[Start of Selected text]
Re: Affero General Public License
"Benj. Mako Hill" <email@example.com> writes:
> <quote who="Jeremy Hankins" date="Sat, Feb 11, 2006 at 10:34:48PM -0500">
>> Others have already made the point that the AGPL is not a narrowly
>> defined restriction -- that it's actually quite significant and
>> ill-defined under certain circumstances.
> Narrowly defined is subjective. I'm not disagreeing with your
> interpretation of the AGPL but it's clearly narrow relative to most
> blanket restrictions on modification which are the norm in software
> licensing and which the FSD/DFSG/OSD were attempting to create an
> alternative to.
True. And it's certainly bad if, lacking an Affero-like clause, people
license their software in more proprietary ways. Unfortunately, we
can't meet everyone's licensing needs or wants in free ways, and some
people are simply never going to be comfortable giving up control of
their software to the community. The question (as I don't doubt you
understand) is whether we can help folks concerned about the ASP
loophole without sacrificing DFSG freedoms. That may depend on what
they're willing to accept short of complete protection against the ASP
>> But the question of whether this is a use restriction or a
>> modification restriction is an interesting one. I believe that it is
>> an attempt to accomplish a restriction on use via a restriction on
>> modification. The intent behind both the AGPL and GPLv3(7d) is fairly
>> easy to summarize: don't offer this software as a service to others
>> unless you also offer the source. Unfortunately, offering the
>> software as a service to others is neither copying nor modification.
>> So any attempt to put this restriction naturally into a license will
>> be a use restriction (or possibly a public performance restriction).
> Under this logic, copyleft is also a use restriction. It bars
> proprietary use of free software.
No, it doesn't. Proprietary use (i.e., use of private modifications) is
very much permitted -- if it wasn't the ASP loophole wouldn't be an
issue. In fact, licenses that don't permit private changes (e.g.,
through forced distribution) have been considered non-DFSG free in the
past. What copyleft prevents is proprietary distribution of software.
[End of Selected text]
[Start of Data excerpts]
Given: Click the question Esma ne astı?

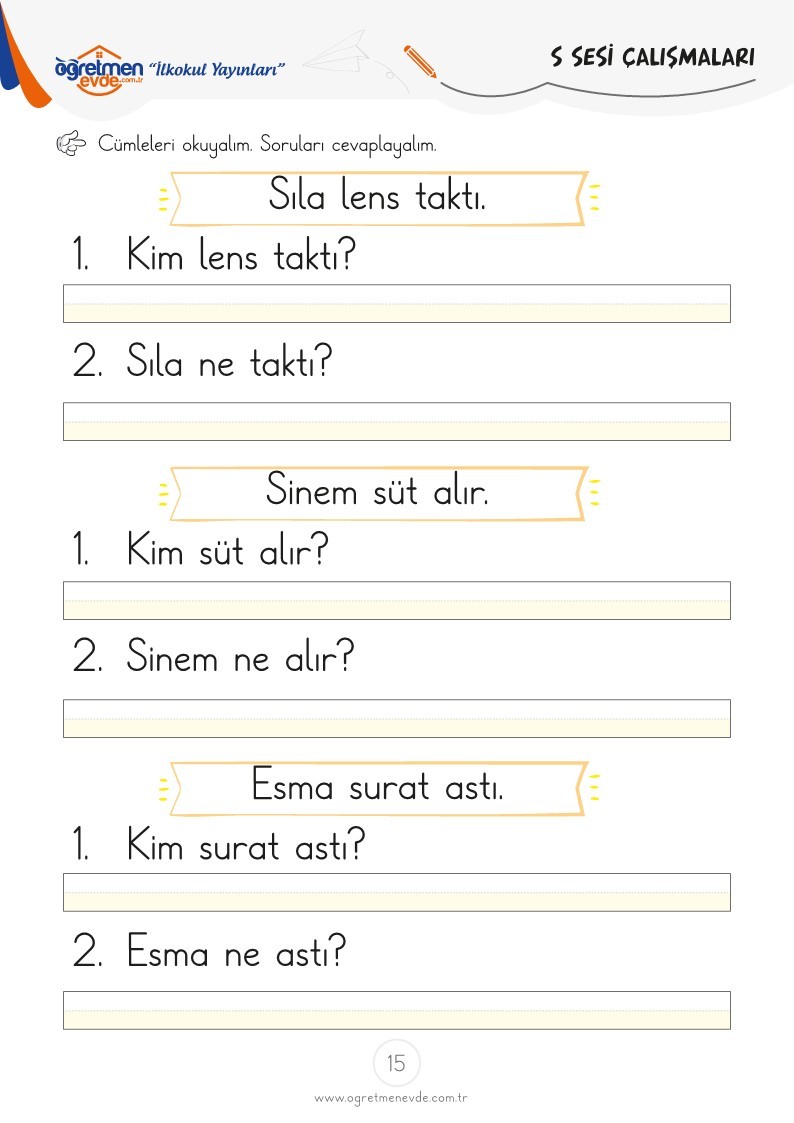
[End of Data excerpts]
[Start of Data excerpts]
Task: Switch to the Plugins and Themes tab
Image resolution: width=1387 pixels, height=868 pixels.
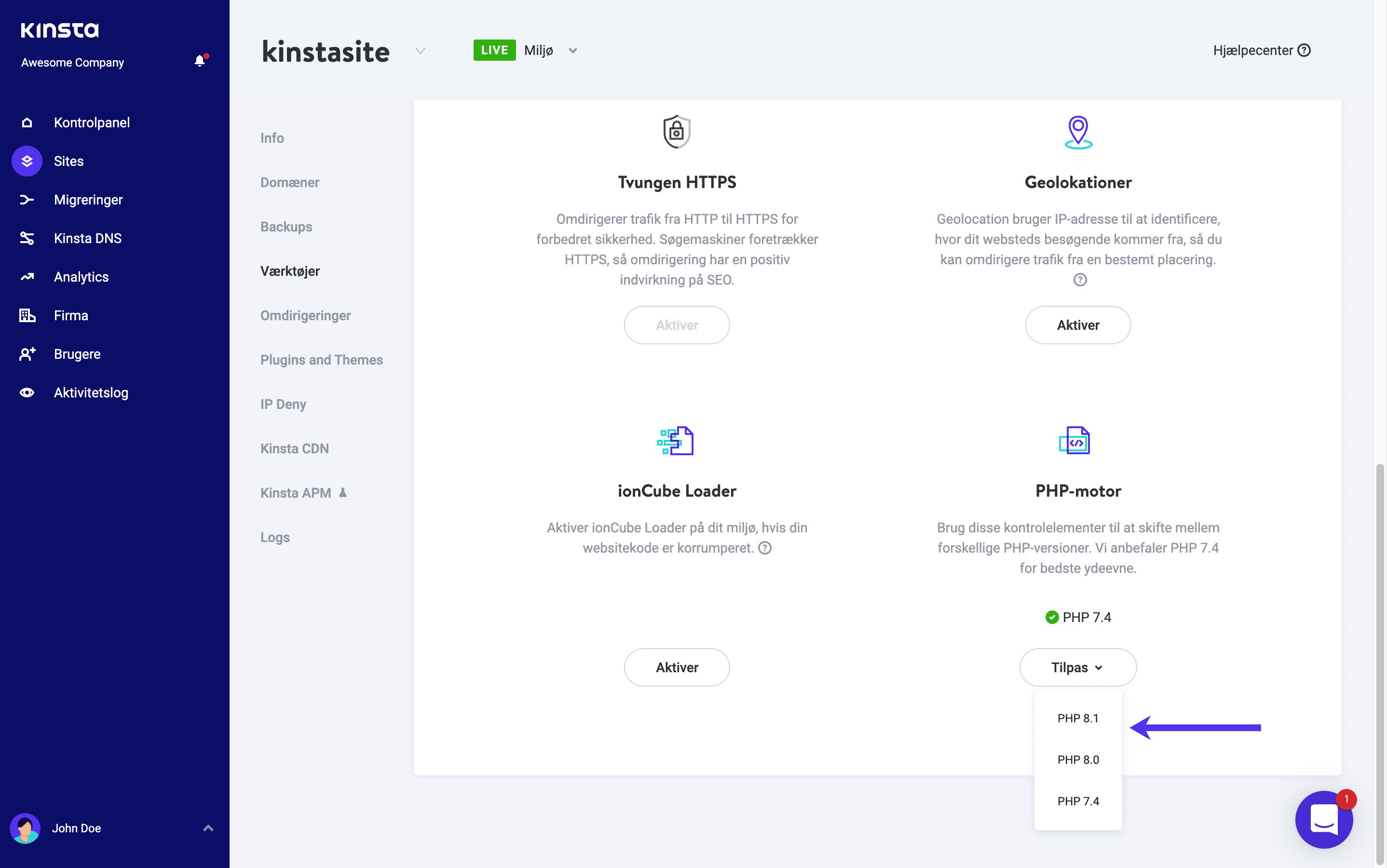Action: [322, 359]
[End of Data excerpts]
Instructions —
a. In the email about the Affero General Public License, what does copyleft prevent?
b. Retype the part of the email about the Affero General Public License from "Re: Affero General" up to and including "under certain circumstances.".

The answers —
a. Proprietary distribution of software.

b.
Re: Affero General Public License
"Benj. Mako Hill" <email@example.com> writes:
> <quote who="Jeremy Hankins" date="Sat, Feb 11, 2006 at 10:34:48PM -0500">
>> Others have already made the point that the AGPL is not a narrowly
>> defined restriction -- that it's actually quite significant and
>> ill-defined under certain circumstances.